Nothing but the lines from the one containing "For every named" through the end of the entries should be set down, each exactly as written.

[Saved entries]

________________

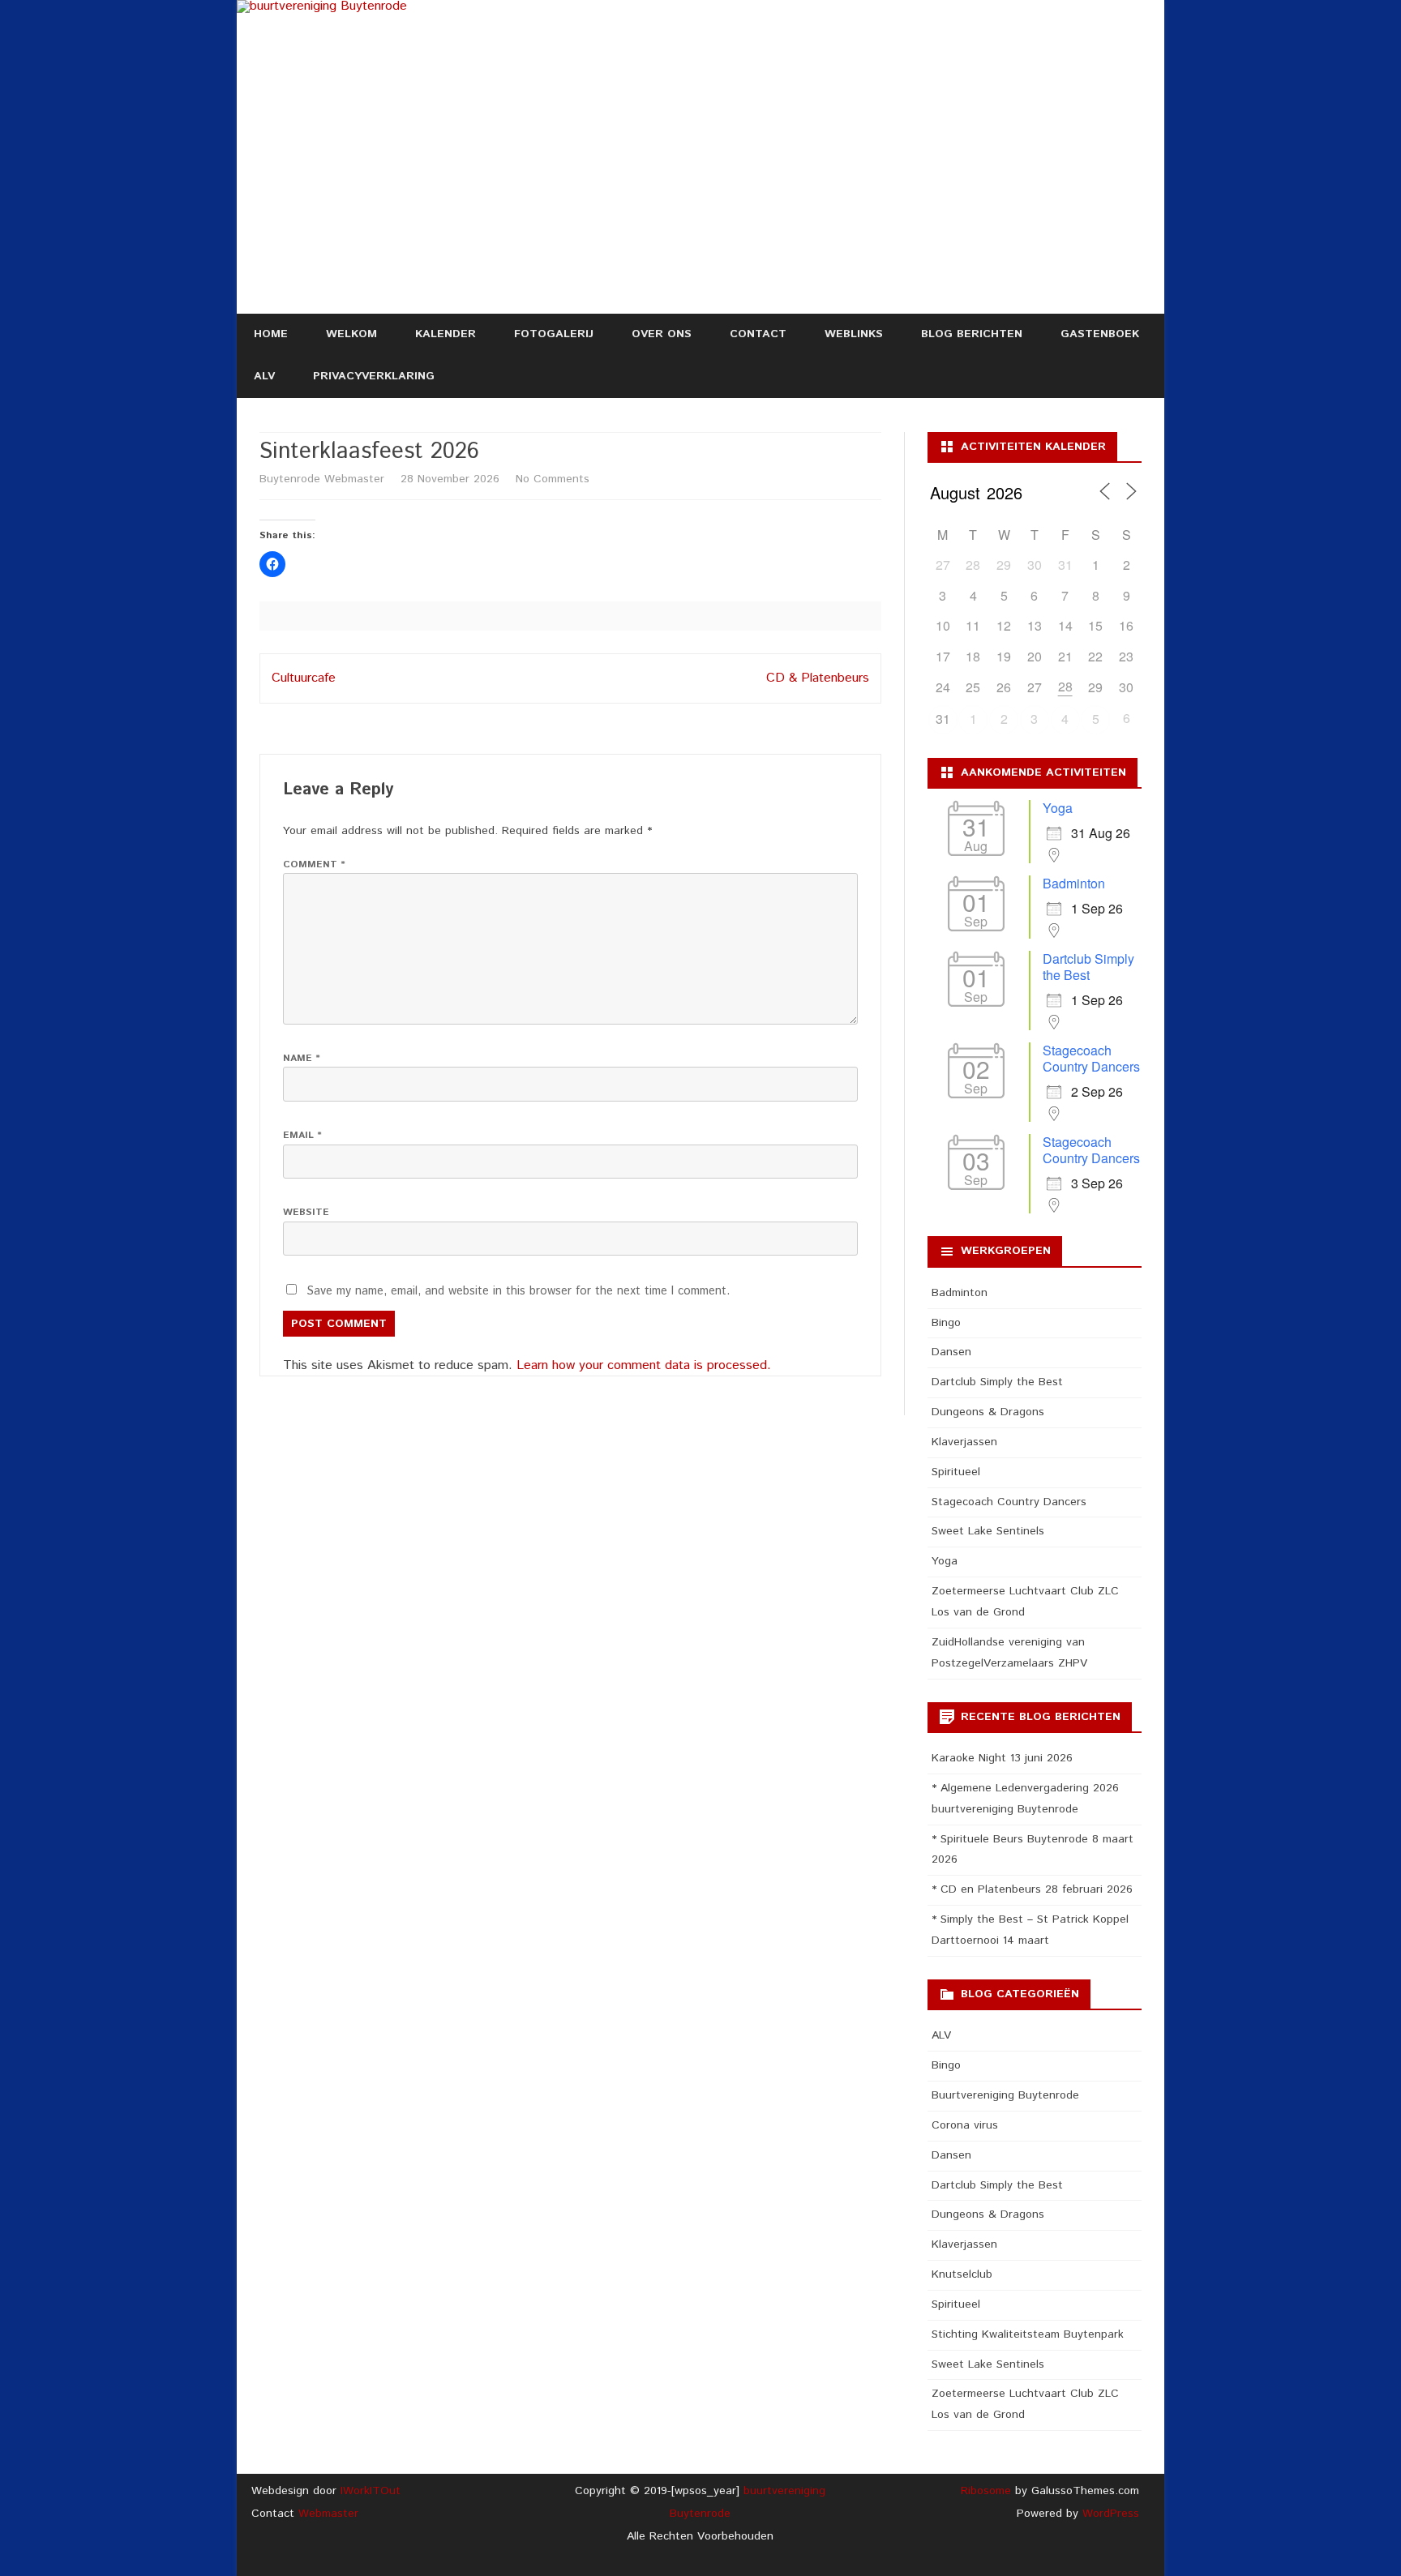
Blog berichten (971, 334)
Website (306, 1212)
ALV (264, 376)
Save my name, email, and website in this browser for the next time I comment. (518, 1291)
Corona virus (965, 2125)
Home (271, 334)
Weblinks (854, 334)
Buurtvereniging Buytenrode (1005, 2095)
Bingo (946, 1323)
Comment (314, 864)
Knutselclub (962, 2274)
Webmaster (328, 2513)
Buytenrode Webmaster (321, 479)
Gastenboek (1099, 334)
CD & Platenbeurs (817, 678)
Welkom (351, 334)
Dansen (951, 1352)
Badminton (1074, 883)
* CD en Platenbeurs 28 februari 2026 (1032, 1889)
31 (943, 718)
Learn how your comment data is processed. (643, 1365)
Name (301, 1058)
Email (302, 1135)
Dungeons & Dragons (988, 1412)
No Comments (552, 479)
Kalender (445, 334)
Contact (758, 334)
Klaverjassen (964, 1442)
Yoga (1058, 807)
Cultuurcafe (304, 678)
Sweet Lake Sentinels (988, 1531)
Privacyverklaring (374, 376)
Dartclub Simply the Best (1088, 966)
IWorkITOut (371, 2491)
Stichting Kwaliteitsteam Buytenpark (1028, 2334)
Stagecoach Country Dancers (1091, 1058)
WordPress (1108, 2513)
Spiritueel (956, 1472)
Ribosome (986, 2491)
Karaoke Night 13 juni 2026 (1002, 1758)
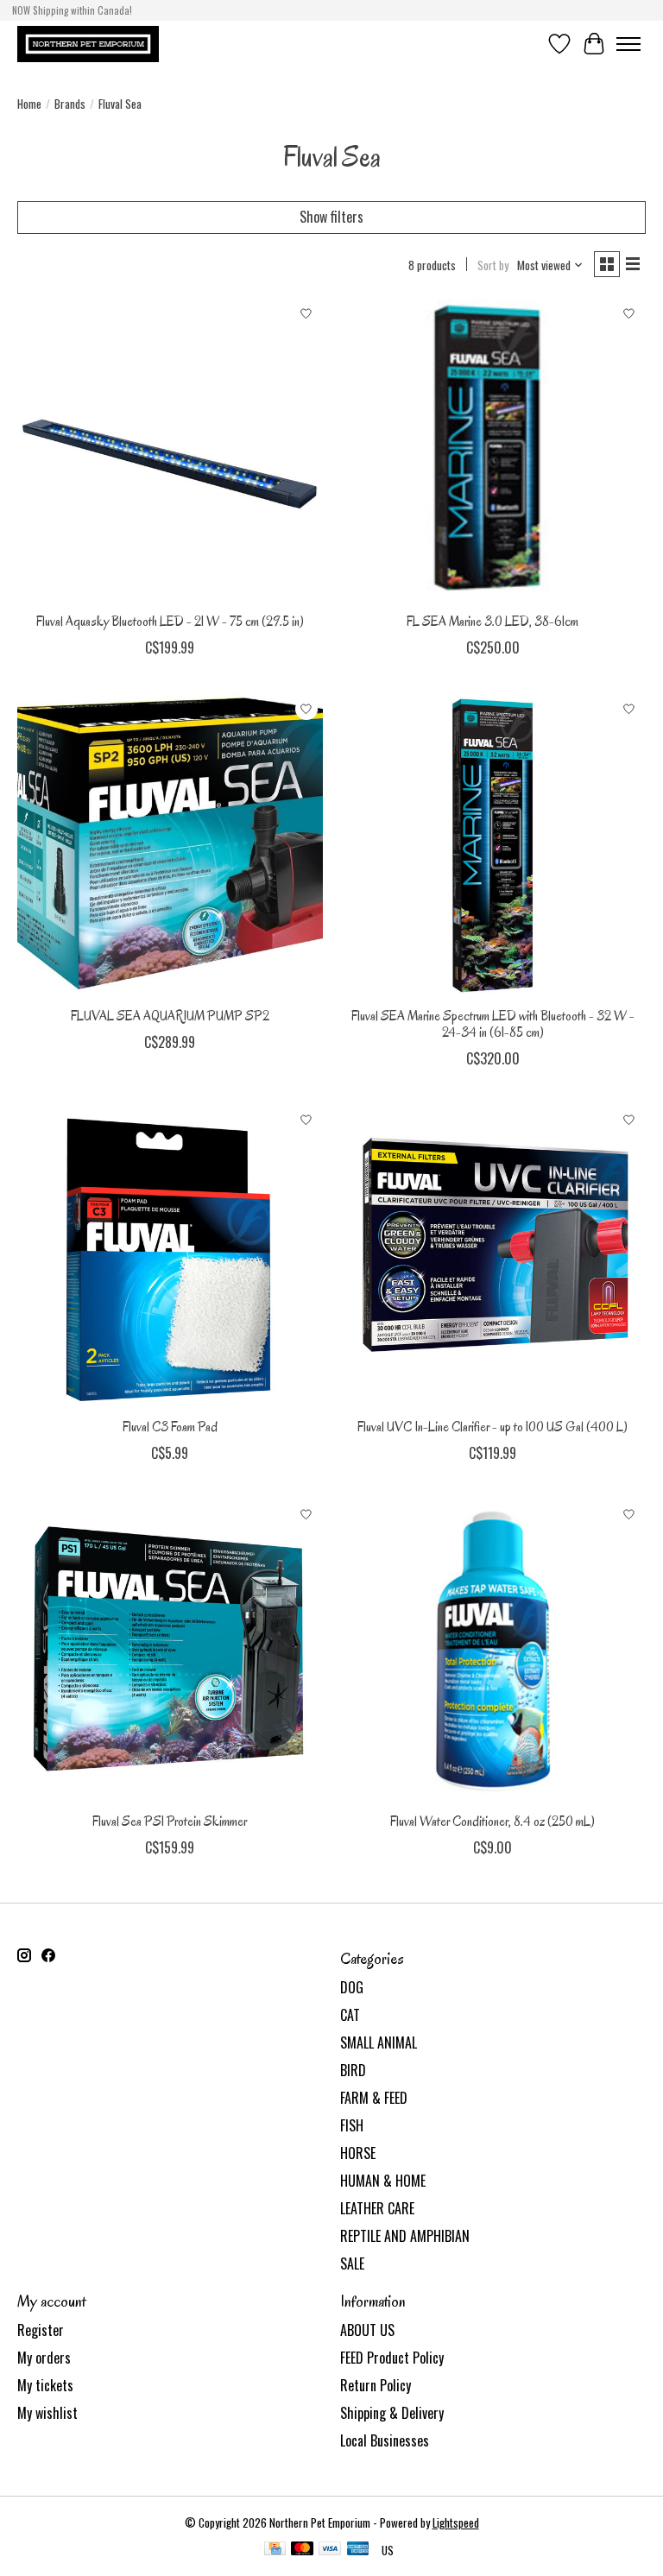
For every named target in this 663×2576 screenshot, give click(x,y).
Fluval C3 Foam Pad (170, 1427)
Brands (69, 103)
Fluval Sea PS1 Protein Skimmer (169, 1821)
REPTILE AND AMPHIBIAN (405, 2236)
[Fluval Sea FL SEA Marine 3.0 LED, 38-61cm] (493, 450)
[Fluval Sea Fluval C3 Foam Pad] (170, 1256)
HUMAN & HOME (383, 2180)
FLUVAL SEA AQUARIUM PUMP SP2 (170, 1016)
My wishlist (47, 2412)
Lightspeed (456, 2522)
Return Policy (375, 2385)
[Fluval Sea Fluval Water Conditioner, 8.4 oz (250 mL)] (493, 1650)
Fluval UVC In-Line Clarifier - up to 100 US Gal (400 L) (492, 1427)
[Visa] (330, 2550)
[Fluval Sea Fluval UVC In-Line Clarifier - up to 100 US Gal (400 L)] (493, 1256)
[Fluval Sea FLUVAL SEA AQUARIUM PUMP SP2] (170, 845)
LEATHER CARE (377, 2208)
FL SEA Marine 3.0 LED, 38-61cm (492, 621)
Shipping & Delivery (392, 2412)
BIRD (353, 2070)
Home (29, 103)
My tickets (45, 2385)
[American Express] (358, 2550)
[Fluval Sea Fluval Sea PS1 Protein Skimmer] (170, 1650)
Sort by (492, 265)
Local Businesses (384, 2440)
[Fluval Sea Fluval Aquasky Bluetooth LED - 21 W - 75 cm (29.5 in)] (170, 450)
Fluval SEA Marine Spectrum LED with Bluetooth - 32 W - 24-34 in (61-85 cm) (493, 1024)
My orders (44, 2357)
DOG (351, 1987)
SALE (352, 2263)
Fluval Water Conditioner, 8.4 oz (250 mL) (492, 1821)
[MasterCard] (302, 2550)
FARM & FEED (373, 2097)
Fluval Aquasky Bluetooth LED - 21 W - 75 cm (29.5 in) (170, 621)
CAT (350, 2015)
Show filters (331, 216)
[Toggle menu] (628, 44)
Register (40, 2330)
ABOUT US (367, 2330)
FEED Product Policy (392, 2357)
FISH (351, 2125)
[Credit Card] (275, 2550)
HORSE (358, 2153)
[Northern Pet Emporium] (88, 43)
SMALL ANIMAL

________________

• _Result for this task_:
For every named target in this 663×2576 screenshot, give click(x,y).
Fluval C3 Foam Pad (170, 1427)
Brands (69, 103)
Fluval Sea PS1 Protein Skimmer (169, 1821)
REPTILE AND AMPHIBIAN (405, 2236)
[Fluval Sea FL SEA Marine 3.0 LED, 38-61cm] (493, 450)
[Fluval Sea Fluval C3 Foam Pad] (170, 1256)
HUMAN & HOME (383, 2180)
FLUVAL SEA AQUARIUM PUMP SP2 (170, 1016)
My wishlist (47, 2412)
Lightspeed (456, 2522)
Return Policy (375, 2385)
[Fluval Sea Fluval Water Conditioner, 8.4 oz (250 mL)] (493, 1650)
Fluval UVC In-Line Clarifier - up to 100 US Gal (400 L) (492, 1427)
[Visa] (330, 2550)
[Fluval Sea Fluval UVC In-Line Clarifier - up to 100 US Gal (400 L)] (493, 1256)
[Fluval Sea FLUVAL SEA AQUARIUM PUMP SP2] (170, 845)
LEATHER CARE (377, 2208)
FL SEA Marine 3.0 LED, 38-61cm (492, 621)
Shipping & Delivery (392, 2412)
BIRD (353, 2070)
Home (29, 103)
My tickets (45, 2385)
[American Express] (358, 2550)
[Fluval Sea Fluval Sea PS1 Protein Skimmer] (170, 1650)
Sort by (492, 265)
Local Businesses (384, 2440)
[Fluval Sea Fluval Aquasky Bluetooth LED - 21 W - 75 cm (29.5 in)] (170, 450)
Fluval SEA Marine Spectrum LED with Bluetooth - 32 W - 24-34 in (61-85 cm) (493, 1024)
My orders (44, 2357)
DOG (351, 1987)
SALE (352, 2263)
Fluval Water Conditioner, 8.4 oz (250 mL) (492, 1821)
[MasterCard] (302, 2550)
FARM & FEED (373, 2097)
Fluval Aquasky Bluetooth LED - 21 W - 75 cm (29.5 in) (170, 621)
CAT (350, 2015)
Show filters (331, 216)
[Toggle menu] (628, 44)
Register (40, 2330)
ABOUT US (367, 2330)
FEED Product Policy (392, 2357)
FISH (351, 2125)
[Credit Card] (275, 2550)
HORSE (358, 2153)
[Northern Pet Emporium] (88, 43)
SMALL ANIMAL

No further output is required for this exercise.